Rubí Argaez, ao lado de uma das filhas, faz bicos na construção civil e como babá
A favela Colonia Maracuya, onde Rubí mora, fica a cerca
de 20 minutos da zona hoteleira – mas parece um mundo à parte. Situada
atrás de uma enorme loja de departamentos no extremo norte da cidade, a
favela abriga cerca de 200 habitantes em precárias casas de madeira,
sem abastecimento oficial de eletricidade, água ou esgoto.
Rubí, que ganha algum dinheiro fazendo bicos na
indústria da construção ou como babá, conta que teve muitas
dificuldades para que as filhas fossem admitidas em uma escola pública.

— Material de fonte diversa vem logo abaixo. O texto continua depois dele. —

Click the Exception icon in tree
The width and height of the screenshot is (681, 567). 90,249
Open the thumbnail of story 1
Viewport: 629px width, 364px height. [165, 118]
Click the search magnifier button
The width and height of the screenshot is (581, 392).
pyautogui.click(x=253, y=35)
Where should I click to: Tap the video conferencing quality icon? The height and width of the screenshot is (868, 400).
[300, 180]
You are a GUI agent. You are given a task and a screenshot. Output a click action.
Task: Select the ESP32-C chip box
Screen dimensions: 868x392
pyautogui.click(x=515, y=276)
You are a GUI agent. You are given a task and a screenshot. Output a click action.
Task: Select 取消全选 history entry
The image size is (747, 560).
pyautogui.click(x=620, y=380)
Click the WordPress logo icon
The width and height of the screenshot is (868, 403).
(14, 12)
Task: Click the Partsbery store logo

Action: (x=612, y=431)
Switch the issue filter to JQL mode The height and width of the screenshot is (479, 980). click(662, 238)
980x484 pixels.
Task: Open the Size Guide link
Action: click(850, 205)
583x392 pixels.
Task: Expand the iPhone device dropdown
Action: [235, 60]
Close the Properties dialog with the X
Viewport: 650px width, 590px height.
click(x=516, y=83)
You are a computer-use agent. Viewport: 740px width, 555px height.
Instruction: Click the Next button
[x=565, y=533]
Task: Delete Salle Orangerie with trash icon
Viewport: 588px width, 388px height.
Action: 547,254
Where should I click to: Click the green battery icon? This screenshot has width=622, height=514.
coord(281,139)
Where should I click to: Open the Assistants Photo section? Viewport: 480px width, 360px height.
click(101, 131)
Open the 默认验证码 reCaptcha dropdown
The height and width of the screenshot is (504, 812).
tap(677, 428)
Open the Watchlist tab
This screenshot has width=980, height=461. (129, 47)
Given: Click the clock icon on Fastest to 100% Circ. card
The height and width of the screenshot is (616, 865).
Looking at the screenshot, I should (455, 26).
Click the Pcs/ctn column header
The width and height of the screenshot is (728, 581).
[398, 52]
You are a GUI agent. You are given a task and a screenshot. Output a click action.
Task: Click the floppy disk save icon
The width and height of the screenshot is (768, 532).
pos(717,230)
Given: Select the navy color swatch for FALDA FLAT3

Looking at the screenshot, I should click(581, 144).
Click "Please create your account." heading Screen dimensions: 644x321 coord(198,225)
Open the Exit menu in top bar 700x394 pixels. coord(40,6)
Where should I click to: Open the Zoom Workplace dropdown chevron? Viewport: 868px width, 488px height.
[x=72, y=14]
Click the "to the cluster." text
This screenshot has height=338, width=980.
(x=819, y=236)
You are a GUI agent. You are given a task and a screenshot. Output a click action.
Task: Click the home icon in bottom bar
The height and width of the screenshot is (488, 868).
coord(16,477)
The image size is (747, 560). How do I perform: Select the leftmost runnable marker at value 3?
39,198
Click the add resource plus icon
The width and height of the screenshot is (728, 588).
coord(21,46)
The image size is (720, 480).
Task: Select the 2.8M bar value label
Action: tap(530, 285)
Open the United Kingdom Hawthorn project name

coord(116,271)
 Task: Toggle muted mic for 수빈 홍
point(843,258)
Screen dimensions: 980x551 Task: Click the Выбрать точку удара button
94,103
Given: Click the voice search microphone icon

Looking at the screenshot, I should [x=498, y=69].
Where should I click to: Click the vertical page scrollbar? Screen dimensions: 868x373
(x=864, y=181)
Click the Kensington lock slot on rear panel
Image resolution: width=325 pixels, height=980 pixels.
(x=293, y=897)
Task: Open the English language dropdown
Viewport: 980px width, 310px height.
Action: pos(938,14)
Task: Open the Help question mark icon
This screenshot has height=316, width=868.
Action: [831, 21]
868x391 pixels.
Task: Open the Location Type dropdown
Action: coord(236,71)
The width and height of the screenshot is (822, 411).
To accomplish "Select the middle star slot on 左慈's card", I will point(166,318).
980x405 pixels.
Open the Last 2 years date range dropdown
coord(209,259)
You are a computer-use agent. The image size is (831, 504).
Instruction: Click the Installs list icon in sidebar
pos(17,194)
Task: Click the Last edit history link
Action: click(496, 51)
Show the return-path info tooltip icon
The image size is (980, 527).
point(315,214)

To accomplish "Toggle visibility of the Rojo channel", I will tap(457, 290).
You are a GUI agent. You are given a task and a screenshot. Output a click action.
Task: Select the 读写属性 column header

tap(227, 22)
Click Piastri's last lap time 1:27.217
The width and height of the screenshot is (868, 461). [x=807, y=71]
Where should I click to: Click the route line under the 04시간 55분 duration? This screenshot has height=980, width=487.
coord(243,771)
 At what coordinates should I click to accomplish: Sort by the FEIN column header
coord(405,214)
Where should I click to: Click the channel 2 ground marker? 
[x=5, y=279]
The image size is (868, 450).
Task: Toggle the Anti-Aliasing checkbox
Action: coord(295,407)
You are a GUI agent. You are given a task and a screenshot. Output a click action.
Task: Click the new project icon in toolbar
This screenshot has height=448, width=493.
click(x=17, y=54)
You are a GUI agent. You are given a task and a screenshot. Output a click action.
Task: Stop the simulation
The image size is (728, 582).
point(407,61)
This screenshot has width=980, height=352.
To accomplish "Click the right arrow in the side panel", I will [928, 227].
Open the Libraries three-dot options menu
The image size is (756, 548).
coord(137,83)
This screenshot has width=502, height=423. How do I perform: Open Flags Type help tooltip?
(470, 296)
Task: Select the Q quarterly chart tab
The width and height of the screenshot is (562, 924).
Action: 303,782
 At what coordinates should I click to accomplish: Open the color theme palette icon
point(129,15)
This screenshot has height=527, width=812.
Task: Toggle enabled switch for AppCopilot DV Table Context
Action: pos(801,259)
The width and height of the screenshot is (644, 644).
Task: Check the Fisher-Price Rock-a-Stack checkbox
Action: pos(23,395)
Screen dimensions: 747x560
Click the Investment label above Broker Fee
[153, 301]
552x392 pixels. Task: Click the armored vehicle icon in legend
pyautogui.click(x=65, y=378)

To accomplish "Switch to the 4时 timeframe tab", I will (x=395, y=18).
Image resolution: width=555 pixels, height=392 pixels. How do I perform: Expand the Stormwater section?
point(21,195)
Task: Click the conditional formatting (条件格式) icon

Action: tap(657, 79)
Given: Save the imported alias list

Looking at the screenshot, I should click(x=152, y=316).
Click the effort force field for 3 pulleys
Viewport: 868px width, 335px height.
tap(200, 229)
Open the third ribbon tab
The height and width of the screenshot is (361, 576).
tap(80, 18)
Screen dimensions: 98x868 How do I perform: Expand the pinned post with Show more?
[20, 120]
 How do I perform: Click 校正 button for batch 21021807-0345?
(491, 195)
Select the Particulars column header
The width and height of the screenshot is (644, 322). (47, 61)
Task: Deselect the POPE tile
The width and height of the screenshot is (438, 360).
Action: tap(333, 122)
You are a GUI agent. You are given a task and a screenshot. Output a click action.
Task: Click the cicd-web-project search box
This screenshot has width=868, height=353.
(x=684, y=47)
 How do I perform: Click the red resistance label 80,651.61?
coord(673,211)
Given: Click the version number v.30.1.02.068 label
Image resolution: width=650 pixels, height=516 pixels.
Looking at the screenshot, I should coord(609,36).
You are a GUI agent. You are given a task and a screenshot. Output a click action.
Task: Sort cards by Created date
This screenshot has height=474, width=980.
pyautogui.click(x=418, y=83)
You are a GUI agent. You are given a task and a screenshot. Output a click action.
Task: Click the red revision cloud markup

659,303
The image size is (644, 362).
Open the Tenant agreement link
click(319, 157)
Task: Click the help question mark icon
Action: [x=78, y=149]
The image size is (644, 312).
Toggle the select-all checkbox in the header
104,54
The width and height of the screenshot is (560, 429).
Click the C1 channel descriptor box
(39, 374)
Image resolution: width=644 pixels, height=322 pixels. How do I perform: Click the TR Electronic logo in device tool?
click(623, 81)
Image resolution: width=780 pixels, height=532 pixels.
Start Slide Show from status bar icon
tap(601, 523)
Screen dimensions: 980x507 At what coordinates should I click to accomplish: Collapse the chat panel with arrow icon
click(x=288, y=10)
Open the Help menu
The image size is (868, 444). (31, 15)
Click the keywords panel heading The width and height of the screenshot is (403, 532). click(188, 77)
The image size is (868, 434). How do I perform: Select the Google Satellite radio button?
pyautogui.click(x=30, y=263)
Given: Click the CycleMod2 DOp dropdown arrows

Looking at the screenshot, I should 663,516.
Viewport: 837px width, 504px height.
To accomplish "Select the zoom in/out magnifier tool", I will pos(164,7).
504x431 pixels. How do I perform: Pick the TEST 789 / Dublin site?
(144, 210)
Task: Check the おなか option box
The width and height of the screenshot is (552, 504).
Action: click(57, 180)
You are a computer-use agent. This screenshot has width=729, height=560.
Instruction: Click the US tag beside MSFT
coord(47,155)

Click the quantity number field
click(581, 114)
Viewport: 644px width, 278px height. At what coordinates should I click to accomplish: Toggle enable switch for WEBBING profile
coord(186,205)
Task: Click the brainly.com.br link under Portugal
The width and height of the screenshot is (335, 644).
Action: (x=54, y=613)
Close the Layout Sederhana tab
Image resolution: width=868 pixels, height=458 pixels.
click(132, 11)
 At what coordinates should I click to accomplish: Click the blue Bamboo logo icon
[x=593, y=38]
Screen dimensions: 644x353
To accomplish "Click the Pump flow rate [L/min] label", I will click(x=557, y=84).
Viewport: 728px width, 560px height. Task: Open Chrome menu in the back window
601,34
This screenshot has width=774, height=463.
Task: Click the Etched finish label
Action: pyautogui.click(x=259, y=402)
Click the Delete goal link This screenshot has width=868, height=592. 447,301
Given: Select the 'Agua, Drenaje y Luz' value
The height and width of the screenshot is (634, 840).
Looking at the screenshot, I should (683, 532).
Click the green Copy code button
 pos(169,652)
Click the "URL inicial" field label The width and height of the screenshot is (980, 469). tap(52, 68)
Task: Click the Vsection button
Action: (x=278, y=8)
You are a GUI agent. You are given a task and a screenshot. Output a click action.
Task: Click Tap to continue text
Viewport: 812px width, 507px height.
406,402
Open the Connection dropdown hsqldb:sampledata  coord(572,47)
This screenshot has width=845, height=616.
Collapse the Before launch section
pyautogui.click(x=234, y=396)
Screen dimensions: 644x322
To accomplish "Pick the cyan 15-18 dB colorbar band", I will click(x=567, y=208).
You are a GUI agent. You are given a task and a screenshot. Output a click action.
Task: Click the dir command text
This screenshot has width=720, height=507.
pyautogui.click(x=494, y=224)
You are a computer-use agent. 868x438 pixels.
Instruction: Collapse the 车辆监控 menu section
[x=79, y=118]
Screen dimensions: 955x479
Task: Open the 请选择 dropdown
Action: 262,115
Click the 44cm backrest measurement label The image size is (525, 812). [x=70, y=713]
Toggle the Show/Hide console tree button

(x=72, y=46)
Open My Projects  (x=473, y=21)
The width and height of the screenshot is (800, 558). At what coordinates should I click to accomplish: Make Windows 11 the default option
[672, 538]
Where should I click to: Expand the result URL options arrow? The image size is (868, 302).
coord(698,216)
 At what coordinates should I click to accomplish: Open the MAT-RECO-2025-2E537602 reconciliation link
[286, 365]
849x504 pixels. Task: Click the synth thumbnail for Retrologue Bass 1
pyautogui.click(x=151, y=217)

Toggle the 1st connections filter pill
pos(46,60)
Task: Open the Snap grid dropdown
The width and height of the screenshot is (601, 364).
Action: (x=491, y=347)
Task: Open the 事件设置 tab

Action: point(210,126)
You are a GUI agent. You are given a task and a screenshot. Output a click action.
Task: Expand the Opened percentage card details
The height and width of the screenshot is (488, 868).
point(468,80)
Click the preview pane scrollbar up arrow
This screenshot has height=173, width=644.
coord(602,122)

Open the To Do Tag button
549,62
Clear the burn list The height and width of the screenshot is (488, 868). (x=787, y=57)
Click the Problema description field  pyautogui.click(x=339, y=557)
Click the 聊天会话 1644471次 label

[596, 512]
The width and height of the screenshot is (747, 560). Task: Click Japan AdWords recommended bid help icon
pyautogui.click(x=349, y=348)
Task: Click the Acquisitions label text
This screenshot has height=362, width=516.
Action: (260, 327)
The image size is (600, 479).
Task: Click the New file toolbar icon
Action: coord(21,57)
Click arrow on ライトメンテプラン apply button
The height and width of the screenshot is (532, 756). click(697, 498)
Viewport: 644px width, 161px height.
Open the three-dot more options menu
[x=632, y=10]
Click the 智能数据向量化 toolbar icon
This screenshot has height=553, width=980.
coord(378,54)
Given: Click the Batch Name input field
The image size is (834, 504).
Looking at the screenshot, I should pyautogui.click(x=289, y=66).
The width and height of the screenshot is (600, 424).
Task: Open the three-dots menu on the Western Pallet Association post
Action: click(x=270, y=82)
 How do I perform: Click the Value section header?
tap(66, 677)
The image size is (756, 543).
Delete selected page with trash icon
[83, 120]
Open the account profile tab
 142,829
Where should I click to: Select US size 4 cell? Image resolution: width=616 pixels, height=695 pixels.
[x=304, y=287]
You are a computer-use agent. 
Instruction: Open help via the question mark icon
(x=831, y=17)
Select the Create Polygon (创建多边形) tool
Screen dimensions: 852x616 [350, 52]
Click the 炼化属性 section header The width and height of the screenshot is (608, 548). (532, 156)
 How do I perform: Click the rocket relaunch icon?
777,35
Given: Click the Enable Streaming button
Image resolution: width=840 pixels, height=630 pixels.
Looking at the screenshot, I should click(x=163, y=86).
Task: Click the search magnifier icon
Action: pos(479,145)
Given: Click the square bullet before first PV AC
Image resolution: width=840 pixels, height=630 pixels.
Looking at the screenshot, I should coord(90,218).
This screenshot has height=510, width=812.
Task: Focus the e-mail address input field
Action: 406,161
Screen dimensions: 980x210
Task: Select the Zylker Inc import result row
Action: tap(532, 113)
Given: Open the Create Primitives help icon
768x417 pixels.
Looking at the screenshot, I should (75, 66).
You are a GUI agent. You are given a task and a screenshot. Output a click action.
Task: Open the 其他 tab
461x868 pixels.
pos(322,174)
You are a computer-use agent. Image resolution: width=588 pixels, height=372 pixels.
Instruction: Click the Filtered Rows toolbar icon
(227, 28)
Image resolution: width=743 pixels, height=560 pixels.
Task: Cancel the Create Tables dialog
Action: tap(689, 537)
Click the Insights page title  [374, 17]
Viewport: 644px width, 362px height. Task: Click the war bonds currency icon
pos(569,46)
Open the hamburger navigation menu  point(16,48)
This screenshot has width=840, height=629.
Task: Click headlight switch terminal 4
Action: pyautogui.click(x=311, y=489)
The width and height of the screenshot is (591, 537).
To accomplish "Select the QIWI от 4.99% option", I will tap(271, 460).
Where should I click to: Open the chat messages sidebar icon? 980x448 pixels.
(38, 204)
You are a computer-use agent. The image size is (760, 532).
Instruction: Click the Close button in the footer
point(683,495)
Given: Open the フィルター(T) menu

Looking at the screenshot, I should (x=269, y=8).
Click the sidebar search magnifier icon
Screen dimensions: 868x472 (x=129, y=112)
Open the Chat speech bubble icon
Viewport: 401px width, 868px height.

“Não aceitavam minha declaração de que eu moro aqui na Colonia, já que
eu não tenho um comprovante oficial”, diz ela.
A crise
A crise mundial chegou a Cancún
de maneira violenta. Em 2008, o nível de desemprego subiu de 3% para
8%. Além do impacto na economia por conta da dependência econômica dos
EUA – que levou o PIB mexicano a uma queda de 6,5% em 2009 – a gripe suína afastou ainda mais os turistas, deixando milhares
de quartos de hotéis desocupados. Os mais afetados foram os
trabalhadores do setor.
No município de Playa del Carmen, em uma praia ao lado
da agitada rua Benito Juárez, dezenas de pedreiros ficam sentados desde
as seis da manhã à espera de um possível empregador que ofereça trabalho
por pelo menos um dia. Muitos carregam mochilas com ferramentas de
trabalho. Normalmente, o pagamento é de 150 pesos (cerca de 20
reais) mas, nos últimos anos as condições têm sido cada vez piores.
“Tem pouco trabalho agora,” diz o pedreiro José Louis
Bolaños. Nascido no interior, mas morando em Cancún há oito anos, ele
comenta que muitos dos empregadores não pagam o dinheiro devido.
“Esse cara aí não é de confiança”, explica, apontando para um
homem que estaciona um furgão ao lado da praça e logo é cercado por uma
dezena de candidatos ao trabalho. “Trabalhei com eles uma semana e
depois ele desapareceu. Fiquei sem o dinheiro”.
Para amenizar o impacto da crise, uma das estratégias
usadas por agências de turismo e redes hoteleiras no balneário mexicano
de Cancún tem sido apostar
ainda mais nos pacotes com “tudo incluído” no preço. O visitante paga
bem menos pelo voo, incluindo todas as refeições, estadia e diversão
no próprio hotel. Dentro dos resorts, há restaurantes, boates, clínicas
de massagem, salão de jogos e até shows exclusivos para os hóspedes.
“Parecem verdadeiras mini-cidades”, diz Astrid Cavazos, gerente do
hotel Porto Royal. Ela admite que os comerciantes locais não podem
competir, já que os preços oferecidos pelos pacotes são muito mais
baixos.
O comerciante Rubén Cahán, dono de uma lojinha de
lembranças a oito quarteirões dos resorts de Playa del Carmen, diz que
muitos turistas nem chegam a sair do hotel, o que tem um sério impacto
nos negócios. “Está cada vez mais difícil”, diz ele. “Alguns turistas
falam que as lojinhas de nativos ficam muito longe”.